Furthermore, if they are to remain profitable, one can see that Verizon’s Canadian operations will likely not participate in price wars like Wind Mobile, Mobilicity and Public Mobile have. Consequently, we are not likely to see better prices. Accordingly, the only way that Verizon can do a better job is if they use their clout (ie. their American operations). If they are able to provide a better margin, it will only be because they re-route all of their calls through the US. So if that is the situation, why wouldn’t the Canadian Government allow telecommunication or cellphone companies to have either more foreign investment or to be bought up by foreigners? However, this is only the beginning of the questions that need to be asked.
As I have said before, the best policy option is likely to have the federal government create a not-for-profit agency who manages the country’s physical infrastructure. That not-for-profit agency would buy up most if not all of the existing infrastructure. Consequently, most if not all of the cables, wires, cell towers and satellites needed could be upgraded regularly and the cost would be borne by the telecommunication industry. Because the private players in the Canadian Telecommunication Industry could rent the services required from the not-for-profit, so as to make their profits. For those who might argue that this solution is either unworkable or not market driven, I would ask you to look at our air transportation infrastructure. NAV CANADA is responsible for all civilian air traffic services. It charges a fee on each ticket for its services and since November 1 1996, it has kept our air safe. While looking toward Sweden, we can see that their government-owned fibre optic provider links the entire country on the same principle. As a result, they provide important infrastructure support to the country’s private market telecom providers.
If the Liberal Party of Canada’s aim is to provide smart policy – which enhances the lives of individuals – we need to criticize the Harper Government in this area because as it has been illustrated we have options that they are not taking.

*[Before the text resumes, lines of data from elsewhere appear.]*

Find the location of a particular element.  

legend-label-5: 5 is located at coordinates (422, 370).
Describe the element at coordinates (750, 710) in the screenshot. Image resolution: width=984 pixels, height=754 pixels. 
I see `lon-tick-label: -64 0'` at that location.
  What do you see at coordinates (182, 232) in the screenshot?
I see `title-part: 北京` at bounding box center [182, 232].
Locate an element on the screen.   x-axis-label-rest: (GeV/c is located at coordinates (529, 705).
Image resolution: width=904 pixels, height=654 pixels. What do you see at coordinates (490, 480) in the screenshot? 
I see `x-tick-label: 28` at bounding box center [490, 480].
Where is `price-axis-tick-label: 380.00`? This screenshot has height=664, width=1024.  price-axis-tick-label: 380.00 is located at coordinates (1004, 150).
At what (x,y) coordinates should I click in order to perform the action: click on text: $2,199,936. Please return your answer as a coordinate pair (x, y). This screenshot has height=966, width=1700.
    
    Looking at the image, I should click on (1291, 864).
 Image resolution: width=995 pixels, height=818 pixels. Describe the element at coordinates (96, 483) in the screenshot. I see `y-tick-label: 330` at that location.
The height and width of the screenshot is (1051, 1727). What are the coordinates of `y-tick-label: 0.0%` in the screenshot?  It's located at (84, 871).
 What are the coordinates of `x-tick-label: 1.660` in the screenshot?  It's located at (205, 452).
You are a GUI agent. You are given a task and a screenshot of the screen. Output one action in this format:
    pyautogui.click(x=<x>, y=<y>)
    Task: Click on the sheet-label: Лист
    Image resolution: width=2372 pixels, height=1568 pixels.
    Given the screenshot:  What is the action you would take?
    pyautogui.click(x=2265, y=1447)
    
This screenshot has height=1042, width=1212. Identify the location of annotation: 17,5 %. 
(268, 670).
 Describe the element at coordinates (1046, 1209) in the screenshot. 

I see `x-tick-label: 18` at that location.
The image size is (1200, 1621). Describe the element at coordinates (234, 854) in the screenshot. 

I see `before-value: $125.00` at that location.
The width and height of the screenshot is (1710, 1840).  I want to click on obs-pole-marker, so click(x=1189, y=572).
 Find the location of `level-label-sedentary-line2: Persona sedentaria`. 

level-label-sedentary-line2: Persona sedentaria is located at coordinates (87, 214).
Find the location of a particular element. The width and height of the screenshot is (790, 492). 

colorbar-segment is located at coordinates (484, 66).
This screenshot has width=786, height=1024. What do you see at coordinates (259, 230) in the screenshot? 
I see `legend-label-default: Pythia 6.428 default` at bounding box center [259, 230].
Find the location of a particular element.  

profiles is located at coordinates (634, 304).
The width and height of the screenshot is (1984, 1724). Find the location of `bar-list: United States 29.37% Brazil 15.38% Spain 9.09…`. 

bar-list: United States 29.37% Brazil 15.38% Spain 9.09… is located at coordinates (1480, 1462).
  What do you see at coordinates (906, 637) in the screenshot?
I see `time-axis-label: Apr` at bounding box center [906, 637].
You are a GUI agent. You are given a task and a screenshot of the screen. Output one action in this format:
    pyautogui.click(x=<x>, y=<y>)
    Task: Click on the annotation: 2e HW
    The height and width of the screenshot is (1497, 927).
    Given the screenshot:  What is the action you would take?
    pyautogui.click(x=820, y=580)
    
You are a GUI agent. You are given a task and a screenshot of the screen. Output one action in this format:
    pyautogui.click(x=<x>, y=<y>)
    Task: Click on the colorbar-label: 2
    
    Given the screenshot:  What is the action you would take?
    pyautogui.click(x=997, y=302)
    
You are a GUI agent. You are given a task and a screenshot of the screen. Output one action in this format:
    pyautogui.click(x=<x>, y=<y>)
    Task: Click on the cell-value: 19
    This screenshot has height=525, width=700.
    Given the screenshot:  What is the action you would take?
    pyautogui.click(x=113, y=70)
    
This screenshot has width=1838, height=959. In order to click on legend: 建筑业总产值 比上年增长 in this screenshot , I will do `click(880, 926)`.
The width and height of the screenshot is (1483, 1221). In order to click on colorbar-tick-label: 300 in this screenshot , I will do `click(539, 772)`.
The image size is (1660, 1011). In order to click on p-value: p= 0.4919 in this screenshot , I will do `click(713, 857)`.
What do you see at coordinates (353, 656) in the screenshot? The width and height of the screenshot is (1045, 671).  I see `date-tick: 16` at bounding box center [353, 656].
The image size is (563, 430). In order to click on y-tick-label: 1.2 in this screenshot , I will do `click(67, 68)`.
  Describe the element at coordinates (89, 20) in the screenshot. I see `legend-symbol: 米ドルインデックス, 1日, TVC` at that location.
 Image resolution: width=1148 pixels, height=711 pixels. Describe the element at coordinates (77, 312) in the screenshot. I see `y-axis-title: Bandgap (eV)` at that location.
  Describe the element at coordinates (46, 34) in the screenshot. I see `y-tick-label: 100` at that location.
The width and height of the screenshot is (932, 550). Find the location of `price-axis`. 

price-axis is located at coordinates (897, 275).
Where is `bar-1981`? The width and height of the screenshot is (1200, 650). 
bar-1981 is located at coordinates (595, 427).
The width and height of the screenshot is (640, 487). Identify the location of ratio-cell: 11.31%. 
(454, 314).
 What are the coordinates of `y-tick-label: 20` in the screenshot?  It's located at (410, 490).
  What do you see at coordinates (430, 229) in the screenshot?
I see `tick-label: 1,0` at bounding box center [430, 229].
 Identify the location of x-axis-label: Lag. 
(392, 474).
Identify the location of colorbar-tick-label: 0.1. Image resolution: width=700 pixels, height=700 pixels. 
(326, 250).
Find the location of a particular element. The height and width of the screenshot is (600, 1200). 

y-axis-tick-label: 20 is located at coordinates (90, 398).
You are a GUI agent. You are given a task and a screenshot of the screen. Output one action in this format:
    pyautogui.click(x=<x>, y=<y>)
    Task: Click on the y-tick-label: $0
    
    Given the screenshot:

The Federal Government could assist the Telecom Industry through a conversation as to the industries future. However, the Harper Government has not done this. They have decided to have an approach which could be seen as either ideological, paternalistic or ignorant. Either way, a government from my point of view should take the facts as they are and come up with a solution that improves the lives of individuals and not restrict existing players or individuals who would like to come into a market. While I applaud new players, we cannot destroy what we have to get them. All stakeholders should be respected and this includes customers, incumbent players, new entrants, governments, labour and industrial users. With this in mind, I have to question the actions of the Harper Government in this field.